350 News Outlets Publish Editorials Denouncing Trump’s War on the Press

Newspapers all over the United States published a series of editorials on Thursday, speaking up for a free and vigorous press and telling President Donald Trump that newspapers are not “the enemy of the people.”

It was the latest push by the media to fight back against Trump’s attacks on “fake news” which threaten freedom of the press and have led to threats against journalists by Trump supporters.

The Boston Globe started the campaign by contacting newspapers throughout the country urging them to speak in a unified voice. A spokesperson for the Globe estimated that 350 newspapers would participate in the coordinated effort to stand up for freedom.

Editorials are appearing today from Maine to Hawaii, speaking up against the president’s attacks.

In Portland, Maine the Press-Herald said “a free and independent press is the best defense against tyranny.”

In Honolulu, the Hawaii Star-Advertiser wrote about democracy’s “critical need for a free press” in order to function.

In Iowa, the Des Moines Register wrote:  “The true enemies of the people — and democracy — are those who try to suffocate truth by vilifying and demonizing the messenger.”

In St. Louis, Missouri, the Post-Dispatch called journalists “the truest of patriots.” The Chicago Sun-Times said it believed most Americans know that “Trump is talking nonsense.” In North Carolina, the Fayetteville Observer said it hoped Trump would stop his attacks on the press, “but we’re not holding our breath.”

“Rather, we hope all the president’s supporters will recognize what he’s doing — manipulating reality to get what he wants,” the Observer wrote.

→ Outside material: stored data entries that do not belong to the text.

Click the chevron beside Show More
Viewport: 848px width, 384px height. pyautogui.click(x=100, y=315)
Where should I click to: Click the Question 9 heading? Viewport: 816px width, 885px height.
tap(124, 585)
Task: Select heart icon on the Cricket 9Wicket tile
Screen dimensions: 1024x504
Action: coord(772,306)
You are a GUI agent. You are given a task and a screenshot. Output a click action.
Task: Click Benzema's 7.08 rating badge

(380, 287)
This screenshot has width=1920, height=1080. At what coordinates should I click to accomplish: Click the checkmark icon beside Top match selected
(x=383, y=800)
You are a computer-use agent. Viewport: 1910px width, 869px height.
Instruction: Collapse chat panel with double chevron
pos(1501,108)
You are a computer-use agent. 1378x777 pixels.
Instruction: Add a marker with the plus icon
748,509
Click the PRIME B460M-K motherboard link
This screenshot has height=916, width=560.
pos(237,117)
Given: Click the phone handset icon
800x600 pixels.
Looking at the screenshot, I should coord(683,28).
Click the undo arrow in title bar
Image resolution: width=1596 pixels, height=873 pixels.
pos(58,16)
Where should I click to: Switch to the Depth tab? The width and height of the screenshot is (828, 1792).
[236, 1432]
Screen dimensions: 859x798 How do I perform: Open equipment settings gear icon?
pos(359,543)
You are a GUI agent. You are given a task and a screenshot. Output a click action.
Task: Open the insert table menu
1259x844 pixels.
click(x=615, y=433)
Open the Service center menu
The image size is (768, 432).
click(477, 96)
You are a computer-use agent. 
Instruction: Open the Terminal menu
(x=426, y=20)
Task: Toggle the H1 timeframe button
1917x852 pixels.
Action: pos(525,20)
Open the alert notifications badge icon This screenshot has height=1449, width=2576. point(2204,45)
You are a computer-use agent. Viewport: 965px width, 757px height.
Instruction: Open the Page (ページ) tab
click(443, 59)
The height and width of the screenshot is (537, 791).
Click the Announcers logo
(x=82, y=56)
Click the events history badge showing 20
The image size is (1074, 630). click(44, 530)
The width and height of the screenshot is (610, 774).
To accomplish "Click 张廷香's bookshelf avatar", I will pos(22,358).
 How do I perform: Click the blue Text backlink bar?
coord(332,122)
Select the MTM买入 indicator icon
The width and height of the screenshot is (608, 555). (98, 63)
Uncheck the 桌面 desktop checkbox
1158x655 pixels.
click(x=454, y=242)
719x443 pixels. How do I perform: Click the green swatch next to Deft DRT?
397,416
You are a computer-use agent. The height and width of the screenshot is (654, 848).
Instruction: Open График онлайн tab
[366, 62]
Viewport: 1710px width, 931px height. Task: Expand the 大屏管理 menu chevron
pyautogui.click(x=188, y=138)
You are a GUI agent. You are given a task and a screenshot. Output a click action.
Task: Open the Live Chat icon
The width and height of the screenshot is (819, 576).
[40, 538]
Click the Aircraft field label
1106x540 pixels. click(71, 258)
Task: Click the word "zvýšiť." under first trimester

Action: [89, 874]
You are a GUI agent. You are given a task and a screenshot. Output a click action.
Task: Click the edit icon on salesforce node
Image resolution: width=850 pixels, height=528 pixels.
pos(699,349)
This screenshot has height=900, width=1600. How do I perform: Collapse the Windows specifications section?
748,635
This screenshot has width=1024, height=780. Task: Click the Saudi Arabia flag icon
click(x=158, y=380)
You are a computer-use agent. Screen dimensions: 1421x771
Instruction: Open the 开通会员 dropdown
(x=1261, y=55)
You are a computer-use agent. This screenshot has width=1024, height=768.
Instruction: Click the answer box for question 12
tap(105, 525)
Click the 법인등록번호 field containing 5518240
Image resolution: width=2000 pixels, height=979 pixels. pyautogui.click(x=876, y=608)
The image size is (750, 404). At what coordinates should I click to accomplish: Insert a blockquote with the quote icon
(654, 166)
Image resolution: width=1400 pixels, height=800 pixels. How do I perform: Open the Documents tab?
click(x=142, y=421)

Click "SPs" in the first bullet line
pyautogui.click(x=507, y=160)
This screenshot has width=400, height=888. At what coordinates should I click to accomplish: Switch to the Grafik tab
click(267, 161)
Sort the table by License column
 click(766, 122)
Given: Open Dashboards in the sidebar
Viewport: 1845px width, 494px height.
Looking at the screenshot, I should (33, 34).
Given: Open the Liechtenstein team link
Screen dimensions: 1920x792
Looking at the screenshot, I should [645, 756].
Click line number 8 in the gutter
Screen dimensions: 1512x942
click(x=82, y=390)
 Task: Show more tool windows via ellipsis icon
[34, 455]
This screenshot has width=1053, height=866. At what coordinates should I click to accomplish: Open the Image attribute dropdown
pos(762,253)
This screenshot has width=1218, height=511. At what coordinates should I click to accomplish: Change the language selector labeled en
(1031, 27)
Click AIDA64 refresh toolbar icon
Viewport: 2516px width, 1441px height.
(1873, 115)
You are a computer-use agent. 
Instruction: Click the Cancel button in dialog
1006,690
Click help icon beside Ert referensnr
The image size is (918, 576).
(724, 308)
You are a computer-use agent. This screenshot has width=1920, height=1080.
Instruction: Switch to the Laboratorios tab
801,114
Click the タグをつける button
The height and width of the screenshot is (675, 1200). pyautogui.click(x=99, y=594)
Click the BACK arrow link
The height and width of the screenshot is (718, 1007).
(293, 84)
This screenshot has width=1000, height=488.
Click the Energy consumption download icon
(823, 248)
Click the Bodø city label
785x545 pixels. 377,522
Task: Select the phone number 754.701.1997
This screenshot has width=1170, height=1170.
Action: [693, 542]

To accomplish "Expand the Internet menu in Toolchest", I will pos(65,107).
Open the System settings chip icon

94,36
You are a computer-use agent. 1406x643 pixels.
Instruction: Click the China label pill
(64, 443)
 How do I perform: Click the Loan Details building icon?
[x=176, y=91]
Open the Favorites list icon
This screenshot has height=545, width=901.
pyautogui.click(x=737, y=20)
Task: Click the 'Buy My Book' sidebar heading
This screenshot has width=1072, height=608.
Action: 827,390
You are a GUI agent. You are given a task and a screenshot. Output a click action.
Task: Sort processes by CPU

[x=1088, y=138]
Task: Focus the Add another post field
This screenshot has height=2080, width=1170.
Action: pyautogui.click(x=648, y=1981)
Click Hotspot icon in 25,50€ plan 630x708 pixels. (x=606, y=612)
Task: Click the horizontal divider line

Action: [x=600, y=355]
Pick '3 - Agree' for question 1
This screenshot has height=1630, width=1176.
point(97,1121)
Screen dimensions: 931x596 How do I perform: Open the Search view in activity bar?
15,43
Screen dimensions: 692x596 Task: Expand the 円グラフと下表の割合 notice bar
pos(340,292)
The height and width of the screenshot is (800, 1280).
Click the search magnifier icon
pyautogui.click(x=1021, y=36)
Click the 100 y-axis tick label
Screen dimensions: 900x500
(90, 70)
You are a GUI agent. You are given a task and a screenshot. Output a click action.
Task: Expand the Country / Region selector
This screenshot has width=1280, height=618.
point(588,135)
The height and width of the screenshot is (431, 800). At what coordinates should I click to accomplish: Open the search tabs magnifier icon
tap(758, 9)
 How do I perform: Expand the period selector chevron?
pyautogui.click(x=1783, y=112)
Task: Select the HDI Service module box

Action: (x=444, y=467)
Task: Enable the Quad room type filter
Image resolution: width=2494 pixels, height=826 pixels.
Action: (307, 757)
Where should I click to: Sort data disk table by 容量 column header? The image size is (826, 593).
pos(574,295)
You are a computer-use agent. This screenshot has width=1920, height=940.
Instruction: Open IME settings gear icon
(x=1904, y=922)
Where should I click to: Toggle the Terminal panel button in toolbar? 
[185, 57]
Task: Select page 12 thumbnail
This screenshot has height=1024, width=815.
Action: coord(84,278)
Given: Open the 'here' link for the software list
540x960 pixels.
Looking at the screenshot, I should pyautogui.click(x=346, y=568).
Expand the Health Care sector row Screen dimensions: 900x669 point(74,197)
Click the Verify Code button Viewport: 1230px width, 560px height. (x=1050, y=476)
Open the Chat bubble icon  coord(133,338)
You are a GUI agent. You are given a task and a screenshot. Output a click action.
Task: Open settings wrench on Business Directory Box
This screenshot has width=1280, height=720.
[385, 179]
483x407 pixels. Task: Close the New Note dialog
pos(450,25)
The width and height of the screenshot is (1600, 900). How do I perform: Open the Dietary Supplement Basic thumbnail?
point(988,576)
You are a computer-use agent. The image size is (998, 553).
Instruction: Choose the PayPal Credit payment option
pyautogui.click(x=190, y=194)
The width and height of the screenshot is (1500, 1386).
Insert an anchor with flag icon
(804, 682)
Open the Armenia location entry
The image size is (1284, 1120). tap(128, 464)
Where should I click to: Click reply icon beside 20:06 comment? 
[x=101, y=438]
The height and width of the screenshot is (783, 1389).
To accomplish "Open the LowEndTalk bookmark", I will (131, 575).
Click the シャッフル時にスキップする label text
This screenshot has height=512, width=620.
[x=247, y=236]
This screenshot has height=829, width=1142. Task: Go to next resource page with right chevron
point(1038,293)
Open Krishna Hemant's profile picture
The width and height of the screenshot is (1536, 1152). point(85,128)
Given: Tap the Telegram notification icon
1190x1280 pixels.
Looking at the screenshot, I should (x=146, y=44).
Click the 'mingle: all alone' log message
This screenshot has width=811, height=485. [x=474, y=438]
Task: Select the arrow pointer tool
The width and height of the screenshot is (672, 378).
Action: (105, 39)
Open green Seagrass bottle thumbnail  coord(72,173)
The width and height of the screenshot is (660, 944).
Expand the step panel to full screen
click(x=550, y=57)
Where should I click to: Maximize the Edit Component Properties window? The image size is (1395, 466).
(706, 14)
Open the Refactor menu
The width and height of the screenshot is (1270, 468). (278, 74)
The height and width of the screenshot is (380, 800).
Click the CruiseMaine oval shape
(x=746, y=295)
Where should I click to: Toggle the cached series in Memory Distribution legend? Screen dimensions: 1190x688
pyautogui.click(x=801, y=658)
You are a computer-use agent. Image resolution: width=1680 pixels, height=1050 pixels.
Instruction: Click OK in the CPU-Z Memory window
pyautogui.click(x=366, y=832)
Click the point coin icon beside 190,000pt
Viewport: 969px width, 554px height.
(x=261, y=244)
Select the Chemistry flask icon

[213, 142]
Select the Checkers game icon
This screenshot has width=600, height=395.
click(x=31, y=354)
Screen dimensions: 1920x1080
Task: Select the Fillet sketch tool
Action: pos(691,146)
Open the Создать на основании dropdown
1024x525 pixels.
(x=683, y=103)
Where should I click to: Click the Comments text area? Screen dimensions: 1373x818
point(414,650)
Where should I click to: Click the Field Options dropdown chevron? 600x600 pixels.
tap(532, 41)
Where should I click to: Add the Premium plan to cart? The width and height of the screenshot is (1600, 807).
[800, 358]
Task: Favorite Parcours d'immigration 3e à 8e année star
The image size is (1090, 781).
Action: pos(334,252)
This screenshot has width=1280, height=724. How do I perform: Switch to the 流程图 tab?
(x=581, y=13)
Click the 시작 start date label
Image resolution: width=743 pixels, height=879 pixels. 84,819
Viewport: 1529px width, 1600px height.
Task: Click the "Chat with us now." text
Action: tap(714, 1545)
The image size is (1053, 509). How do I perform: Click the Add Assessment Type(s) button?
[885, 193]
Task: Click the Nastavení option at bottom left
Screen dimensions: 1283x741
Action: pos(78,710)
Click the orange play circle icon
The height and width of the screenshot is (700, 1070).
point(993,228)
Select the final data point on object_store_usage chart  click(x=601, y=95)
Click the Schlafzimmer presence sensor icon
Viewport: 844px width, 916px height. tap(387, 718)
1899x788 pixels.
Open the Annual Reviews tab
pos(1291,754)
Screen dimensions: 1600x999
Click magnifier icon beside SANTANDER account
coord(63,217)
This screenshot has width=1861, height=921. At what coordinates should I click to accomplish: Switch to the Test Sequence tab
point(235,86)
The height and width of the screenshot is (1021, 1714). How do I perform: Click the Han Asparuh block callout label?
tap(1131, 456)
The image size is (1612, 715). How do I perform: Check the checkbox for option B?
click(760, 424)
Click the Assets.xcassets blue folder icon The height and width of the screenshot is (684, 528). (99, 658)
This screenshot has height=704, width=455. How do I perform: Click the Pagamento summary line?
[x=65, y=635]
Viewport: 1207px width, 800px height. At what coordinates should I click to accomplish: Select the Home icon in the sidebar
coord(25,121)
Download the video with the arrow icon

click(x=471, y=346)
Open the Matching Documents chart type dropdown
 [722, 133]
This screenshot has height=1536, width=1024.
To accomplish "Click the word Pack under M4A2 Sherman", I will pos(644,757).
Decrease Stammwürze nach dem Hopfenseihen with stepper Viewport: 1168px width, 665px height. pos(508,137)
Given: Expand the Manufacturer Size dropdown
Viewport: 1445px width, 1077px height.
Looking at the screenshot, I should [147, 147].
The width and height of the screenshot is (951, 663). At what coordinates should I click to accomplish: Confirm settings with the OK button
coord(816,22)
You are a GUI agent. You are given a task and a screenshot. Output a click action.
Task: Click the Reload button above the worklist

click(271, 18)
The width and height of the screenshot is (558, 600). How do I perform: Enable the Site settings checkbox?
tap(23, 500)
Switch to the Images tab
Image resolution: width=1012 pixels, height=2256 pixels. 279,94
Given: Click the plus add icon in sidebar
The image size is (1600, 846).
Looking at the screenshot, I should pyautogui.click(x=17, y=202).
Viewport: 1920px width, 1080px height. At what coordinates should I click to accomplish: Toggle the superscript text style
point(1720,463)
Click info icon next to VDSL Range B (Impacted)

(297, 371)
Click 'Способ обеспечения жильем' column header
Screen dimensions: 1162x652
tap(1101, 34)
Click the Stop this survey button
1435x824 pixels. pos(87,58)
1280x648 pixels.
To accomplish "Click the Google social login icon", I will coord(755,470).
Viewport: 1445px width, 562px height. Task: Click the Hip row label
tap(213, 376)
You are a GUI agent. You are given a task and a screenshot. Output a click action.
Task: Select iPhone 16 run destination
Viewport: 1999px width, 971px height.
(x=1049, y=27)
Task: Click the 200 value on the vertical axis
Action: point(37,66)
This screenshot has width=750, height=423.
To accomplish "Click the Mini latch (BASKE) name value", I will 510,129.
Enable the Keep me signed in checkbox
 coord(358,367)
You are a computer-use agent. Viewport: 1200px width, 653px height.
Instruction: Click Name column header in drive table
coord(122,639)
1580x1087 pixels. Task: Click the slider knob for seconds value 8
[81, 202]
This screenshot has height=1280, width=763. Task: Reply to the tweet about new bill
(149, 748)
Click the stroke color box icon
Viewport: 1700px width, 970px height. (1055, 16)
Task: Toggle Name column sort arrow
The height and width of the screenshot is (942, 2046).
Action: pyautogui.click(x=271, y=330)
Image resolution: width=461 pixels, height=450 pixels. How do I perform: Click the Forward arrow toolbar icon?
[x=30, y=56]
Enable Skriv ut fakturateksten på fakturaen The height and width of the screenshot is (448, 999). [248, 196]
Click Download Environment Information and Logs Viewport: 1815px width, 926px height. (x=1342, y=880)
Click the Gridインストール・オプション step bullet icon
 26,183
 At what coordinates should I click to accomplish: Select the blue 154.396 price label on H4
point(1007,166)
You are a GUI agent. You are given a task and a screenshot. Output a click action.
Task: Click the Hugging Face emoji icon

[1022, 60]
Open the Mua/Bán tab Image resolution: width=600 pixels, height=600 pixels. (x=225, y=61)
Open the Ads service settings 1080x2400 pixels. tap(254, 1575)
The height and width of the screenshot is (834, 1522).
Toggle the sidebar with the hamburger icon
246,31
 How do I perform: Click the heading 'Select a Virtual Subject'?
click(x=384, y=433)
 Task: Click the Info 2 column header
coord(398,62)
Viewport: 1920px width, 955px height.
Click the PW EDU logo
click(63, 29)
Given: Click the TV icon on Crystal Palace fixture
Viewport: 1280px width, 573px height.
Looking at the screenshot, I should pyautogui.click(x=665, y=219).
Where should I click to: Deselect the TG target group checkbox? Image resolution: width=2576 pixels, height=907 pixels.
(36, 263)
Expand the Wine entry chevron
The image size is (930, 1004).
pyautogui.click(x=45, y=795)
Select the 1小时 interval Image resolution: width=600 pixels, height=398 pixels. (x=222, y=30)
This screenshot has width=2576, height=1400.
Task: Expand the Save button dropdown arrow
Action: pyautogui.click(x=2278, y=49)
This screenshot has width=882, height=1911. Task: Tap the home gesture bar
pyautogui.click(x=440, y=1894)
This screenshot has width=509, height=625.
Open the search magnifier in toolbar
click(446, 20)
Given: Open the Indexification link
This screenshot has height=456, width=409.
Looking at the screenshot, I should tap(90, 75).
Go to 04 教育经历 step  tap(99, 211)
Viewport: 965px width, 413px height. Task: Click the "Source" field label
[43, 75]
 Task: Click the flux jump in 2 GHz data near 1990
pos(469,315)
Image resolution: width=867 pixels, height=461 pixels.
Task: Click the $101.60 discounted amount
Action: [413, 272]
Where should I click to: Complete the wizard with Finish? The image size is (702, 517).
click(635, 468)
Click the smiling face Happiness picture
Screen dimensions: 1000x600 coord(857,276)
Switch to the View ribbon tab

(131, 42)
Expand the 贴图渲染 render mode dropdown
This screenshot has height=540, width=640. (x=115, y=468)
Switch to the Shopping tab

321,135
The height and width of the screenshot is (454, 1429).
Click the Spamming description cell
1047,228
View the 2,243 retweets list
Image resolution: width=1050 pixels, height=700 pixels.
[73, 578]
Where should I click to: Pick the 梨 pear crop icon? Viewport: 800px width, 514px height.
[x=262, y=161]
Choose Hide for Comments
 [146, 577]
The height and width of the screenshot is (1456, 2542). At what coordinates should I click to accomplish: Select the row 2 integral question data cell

The Morning News of Savannah, Georgia, said it was a confidant, not an enemy, to the people. “Like any true friend, we don’t always tell you want you want to hear,” the Morning News said. “Our news team presents the happenings and issues in this community through the lens of objectivity. And like any true friend, we refuse to mislead you. Our reporters and editors strive for fairness.”

Some newspapers used history lessons to state their case. The Elizabethtown Advocate in Elizabethtown, Penn., for example, compared freedom of the press in the United States to freedoms and civil rights that had been promised but never delivered in communist Russia or the former Soviet Union.

The New York Times added a request that readers subscribe to newspapers to keep them afloat.

“If you haven’t already, please subscribe to your local papers,” said the Times. “Praise them when you think they’ve done a good job and criticize them when you think they could do better. We’re all in this together.”

Some newspapers, such as the Wall Street Journal published editorials saying they were not joining the Globe’s nationally coordinated effort.

The Baltimore Sun also didn’t participate, saying that it “plays into the hands of Trump and his supporters who think the media is out to get him.”

The Radio Television Digital News Association, which represents more than 1,200 broadcasters and web sites, has asked its members to let everyone know that journalists are friends and neighbors doing “important work” and holding government accountable.

“I want to make sure that it is positive,” said Dan Shelley, the executive director of the association. “We’re shooting ourselves in the foot if we make this about attacking the president or attacking his supporters.”